## Exercise directions:
Each record beneath this line is to be copied exactly.

## Provided data:

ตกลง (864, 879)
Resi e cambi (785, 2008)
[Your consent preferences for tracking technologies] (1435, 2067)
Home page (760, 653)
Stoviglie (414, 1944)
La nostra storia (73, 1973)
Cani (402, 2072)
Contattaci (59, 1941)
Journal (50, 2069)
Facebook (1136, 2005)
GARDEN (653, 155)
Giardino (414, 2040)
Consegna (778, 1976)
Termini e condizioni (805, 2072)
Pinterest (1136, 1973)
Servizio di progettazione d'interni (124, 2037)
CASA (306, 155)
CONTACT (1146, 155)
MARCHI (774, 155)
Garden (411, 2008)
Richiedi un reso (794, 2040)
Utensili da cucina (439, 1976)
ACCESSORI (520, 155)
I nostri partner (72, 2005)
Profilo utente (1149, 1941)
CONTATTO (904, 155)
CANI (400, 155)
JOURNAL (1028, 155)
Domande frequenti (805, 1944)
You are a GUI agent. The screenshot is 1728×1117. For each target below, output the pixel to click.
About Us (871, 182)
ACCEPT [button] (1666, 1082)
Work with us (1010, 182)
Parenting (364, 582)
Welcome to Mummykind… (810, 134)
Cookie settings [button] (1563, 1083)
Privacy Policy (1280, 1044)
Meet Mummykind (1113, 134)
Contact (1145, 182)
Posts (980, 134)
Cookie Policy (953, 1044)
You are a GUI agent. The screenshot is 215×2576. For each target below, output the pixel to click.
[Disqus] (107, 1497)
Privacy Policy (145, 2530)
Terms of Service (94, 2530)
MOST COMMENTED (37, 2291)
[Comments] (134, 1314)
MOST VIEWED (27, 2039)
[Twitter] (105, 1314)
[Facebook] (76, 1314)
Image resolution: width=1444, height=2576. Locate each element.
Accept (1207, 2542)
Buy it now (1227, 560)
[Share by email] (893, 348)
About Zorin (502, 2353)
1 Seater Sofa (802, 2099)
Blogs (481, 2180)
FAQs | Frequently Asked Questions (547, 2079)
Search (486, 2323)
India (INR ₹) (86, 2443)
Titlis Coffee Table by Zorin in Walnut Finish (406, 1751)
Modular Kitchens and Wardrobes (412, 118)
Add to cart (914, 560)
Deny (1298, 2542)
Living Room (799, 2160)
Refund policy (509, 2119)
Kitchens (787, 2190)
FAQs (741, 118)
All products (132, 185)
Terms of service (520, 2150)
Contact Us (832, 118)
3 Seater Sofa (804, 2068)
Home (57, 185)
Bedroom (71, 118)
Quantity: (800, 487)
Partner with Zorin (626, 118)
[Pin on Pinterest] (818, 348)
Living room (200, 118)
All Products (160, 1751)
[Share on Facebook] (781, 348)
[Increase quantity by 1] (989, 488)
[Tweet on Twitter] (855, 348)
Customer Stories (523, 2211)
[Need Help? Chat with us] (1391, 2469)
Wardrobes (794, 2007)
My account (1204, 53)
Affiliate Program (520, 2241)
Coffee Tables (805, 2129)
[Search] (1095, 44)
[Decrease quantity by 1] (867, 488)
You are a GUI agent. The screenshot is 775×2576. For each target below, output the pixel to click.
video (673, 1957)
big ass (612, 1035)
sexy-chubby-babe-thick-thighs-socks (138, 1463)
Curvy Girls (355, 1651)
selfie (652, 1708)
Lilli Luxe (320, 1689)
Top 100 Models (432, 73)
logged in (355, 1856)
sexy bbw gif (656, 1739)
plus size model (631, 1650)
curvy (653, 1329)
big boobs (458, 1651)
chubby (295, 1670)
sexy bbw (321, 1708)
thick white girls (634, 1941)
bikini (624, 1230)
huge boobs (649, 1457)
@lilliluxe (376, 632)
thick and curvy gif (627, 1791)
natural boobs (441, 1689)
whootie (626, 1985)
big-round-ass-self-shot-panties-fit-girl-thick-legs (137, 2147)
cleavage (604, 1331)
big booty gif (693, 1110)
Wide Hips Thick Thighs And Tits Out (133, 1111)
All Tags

## Answer box:
ตกลง (864, 879)
Resi e cambi (785, 2008)
[Your consent preferences for tracking technologies] (1435, 2067)
Home page (760, 653)
Stoviglie (414, 1944)
La nostra storia (73, 1973)
Cani (402, 2072)
Contattaci (59, 1941)
Journal (50, 2069)
Facebook (1136, 2005)
GARDEN (653, 155)
Giardino (414, 2040)
Consegna (778, 1976)
Termini e condizioni (805, 2072)
Pinterest (1136, 1973)
Servizio di progettazione d'interni (124, 2037)
CASA (306, 155)
CONTACT (1146, 155)
MARCHI (774, 155)
Garden (411, 2008)
Richiedi un reso (794, 2040)
Utensili da cucina (439, 1976)
ACCESSORI (520, 155)
I nostri partner (72, 2005)
Profilo utente (1149, 1941)
CONTATTO (904, 155)
CANI (400, 155)
JOURNAL (1028, 155)
Domande frequenti (805, 1944)
You are a GUI agent. The screenshot is 1728×1117. For each target below, output the pixel to click.
About Us (871, 182)
ACCEPT [button] (1666, 1082)
Work with us (1010, 182)
Parenting (364, 582)
Welcome to Mummykind… (810, 134)
Cookie settings [button] (1563, 1083)
Privacy Policy (1280, 1044)
Meet Mummykind (1113, 134)
Contact (1145, 182)
Posts (980, 134)
Cookie Policy (953, 1044)
You are a GUI agent. The screenshot is 215×2576. For each target below, output the pixel to click.
[Disqus] (107, 1497)
Privacy Policy (145, 2530)
Terms of Service (94, 2530)
MOST COMMENTED (37, 2291)
[Comments] (134, 1314)
MOST VIEWED (27, 2039)
[Twitter] (105, 1314)
[Facebook] (76, 1314)
Image resolution: width=1444, height=2576. Locate each element.
Accept (1207, 2542)
Buy it now (1227, 560)
[Share by email] (893, 348)
About Zorin (502, 2353)
1 Seater Sofa (802, 2099)
Blogs (481, 2180)
FAQs | Frequently Asked Questions (547, 2079)
Search (486, 2323)
India (INR ₹) (86, 2443)
Titlis Coffee Table by Zorin in Walnut Finish (406, 1751)
Modular Kitchens and Wardrobes (412, 118)
Add to cart (914, 560)
Deny (1298, 2542)
Living Room (799, 2160)
Refund policy (509, 2119)
Kitchens (787, 2190)
FAQs (741, 118)
All products (132, 185)
Terms of service (520, 2150)
Contact Us (832, 118)
3 Seater Sofa (804, 2068)
Home (57, 185)
Bedroom (71, 118)
Quantity: (800, 487)
Partner with Zorin (626, 118)
[Pin on Pinterest] (818, 348)
Living room (200, 118)
All Products (160, 1751)
[Share on Facebook] (781, 348)
[Increase quantity by 1] (989, 488)
[Tweet on Twitter] (855, 348)
Customer Stories (523, 2211)
[Need Help? Chat with us] (1391, 2469)
Wardrobes (794, 2007)
My account (1204, 53)
Affiliate Program (520, 2241)
Coffee Tables (805, 2129)
[Search] (1095, 44)
[Decrease quantity by 1] (867, 488)
You are a GUI agent. The screenshot is 775×2576. For each target below, output the pixel to click.
video (673, 1957)
big ass (612, 1035)
sexy-chubby-babe-thick-thighs-socks (138, 1463)
Curvy Girls (355, 1651)
selfie (652, 1708)
Lilli Luxe (320, 1689)
Top 100 Models (432, 73)
logged in (355, 1856)
sexy bbw gif (656, 1739)
plus size model (631, 1650)
curvy (653, 1329)
big boobs (458, 1651)
chubby (295, 1670)
sexy bbw (321, 1708)
thick white girls (634, 1941)
bikini (624, 1230)
huge boobs (649, 1457)
@lilliluxe (376, 632)
thick and curvy gif (627, 1791)
natural boobs (441, 1689)
whootie (626, 1985)
big-round-ass-self-shot-panties-fit-girl-thick-legs (137, 2147)
cleavage (604, 1331)
big booty gif (693, 1110)
Wide Hips Thick Thighs And Tits Out (133, 1111)
All Tags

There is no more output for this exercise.